My post doc Steve Davis along with our colleague, Glen Peters, conducted a study where we tried to examine this entire supply chain from the point of extraction of fossil fuels to the point at which they’re combusted and released into the atmosphere and to the point where the product is consumed.
So the first thing we did is make a set of maps just showing for the carbon that is extracted from the ground in the form of fossil fuels and then exported to another country, what are those actual carbon flows in international trade from a fossil fuel as going from one country to another.
Then we asked another question saying, when the carbon is released to make consumer products and then those products are consumed in another country, what are the flows of embodied carbon? That is, what are the kind of virtual carbon that was released in one country but could be attributed to consumption in another country.
And then we put these two maps together and made a third map showing what is the net flow of fossil fuels from the point at which the fossil fuel is extracted tying that all the way through the production to the place where that’s consumed. For some countries, this really gives a window into what their fossil fuel emissions are and how they’re related to international trade.
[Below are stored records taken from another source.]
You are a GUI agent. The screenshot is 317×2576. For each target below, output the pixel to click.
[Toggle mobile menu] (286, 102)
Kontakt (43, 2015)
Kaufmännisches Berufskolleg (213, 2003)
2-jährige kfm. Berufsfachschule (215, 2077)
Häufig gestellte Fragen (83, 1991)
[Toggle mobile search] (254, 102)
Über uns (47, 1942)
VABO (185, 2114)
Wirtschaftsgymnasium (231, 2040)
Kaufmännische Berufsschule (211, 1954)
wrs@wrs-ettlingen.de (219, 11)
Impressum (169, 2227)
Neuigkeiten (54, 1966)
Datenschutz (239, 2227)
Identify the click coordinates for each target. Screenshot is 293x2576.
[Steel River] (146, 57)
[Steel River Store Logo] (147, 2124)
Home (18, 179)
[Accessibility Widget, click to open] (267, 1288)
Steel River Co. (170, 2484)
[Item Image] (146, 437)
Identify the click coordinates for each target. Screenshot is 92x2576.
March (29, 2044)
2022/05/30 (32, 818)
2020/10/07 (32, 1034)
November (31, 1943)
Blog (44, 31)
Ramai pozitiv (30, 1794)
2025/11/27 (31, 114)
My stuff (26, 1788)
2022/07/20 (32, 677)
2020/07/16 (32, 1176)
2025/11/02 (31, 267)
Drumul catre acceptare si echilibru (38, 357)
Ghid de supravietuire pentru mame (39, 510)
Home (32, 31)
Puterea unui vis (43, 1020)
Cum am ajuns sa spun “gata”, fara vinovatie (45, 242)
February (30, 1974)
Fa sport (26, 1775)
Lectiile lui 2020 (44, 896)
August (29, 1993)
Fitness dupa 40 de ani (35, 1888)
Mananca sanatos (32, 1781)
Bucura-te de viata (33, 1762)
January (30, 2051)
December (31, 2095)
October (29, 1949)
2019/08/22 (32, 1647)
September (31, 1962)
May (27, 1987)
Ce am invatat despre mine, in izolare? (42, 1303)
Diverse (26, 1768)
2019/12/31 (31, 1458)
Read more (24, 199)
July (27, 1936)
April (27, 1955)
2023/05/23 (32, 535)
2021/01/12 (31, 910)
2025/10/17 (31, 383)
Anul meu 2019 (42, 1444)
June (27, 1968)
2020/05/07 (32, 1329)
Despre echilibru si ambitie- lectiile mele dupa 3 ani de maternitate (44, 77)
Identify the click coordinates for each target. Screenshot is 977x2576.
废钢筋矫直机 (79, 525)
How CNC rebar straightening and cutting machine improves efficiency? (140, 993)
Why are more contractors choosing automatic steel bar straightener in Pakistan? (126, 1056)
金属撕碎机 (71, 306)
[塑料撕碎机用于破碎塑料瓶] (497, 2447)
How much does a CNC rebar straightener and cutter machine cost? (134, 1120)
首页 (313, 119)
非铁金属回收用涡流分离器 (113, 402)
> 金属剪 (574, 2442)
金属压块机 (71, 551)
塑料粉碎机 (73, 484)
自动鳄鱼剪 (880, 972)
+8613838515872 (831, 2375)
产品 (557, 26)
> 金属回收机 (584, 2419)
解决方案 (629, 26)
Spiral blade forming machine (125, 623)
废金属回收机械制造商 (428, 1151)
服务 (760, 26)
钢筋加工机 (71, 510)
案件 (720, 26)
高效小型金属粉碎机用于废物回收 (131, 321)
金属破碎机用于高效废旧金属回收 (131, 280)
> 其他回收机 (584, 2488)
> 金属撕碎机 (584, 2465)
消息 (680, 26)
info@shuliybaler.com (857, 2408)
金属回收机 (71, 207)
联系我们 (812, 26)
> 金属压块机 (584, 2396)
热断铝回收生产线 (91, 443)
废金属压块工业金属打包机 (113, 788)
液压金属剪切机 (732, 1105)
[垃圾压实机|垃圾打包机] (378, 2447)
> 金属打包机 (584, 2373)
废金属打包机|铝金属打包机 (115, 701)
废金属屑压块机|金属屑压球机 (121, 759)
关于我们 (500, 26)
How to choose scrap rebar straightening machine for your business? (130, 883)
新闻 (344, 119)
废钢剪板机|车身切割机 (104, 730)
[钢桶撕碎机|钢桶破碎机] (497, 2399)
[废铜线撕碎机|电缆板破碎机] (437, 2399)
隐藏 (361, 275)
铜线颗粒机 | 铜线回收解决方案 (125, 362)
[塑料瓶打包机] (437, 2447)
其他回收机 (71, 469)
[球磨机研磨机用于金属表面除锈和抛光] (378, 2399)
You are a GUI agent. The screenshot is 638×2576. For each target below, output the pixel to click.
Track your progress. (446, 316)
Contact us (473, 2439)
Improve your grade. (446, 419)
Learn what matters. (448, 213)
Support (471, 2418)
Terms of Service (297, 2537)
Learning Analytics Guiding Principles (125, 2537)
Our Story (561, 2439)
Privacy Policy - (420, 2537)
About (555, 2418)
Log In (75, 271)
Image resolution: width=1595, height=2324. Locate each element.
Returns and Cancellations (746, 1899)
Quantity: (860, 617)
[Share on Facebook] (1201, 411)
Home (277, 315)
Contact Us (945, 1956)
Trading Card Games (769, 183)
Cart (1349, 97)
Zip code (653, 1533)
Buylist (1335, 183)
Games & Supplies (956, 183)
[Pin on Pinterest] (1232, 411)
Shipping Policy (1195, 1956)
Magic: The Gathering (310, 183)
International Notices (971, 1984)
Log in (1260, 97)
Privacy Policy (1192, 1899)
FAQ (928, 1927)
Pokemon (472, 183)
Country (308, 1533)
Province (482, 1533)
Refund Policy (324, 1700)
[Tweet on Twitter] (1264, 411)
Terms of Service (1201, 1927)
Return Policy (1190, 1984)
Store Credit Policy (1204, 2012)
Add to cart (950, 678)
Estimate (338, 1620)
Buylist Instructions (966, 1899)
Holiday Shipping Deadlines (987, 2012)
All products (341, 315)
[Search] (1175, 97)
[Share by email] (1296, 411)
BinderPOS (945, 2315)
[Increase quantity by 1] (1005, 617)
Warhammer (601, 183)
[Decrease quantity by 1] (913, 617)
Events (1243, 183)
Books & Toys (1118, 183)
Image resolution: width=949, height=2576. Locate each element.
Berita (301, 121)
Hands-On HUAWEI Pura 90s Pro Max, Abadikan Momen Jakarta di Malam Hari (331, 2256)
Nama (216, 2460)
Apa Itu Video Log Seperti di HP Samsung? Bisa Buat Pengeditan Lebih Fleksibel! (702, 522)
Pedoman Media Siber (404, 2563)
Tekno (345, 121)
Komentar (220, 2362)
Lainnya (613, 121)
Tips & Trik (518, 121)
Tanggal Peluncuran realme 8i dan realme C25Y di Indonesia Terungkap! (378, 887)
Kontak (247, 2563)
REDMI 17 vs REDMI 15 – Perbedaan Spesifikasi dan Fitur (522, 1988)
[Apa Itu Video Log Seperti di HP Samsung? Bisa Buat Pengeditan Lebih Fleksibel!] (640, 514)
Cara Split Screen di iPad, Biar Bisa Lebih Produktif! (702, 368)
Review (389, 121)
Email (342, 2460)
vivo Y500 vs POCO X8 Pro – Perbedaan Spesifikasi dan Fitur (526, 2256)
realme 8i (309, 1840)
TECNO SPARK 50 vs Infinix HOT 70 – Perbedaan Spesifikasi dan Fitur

Japan is a striking example, because they have very little domestic fossil fuel supply. If we look, for example, 7% of the carbon dioxide emissions that come from Japan are fuels imported from China. But then 11% of the emissions that can be associated with consumption in Japan are supported by imports of goods from China, where the CO2 was actually released in China.
If we put these two things together, we can see that 15% of Japan’s emissions are either due to goods that were produced in China or fossil fuels exported from China.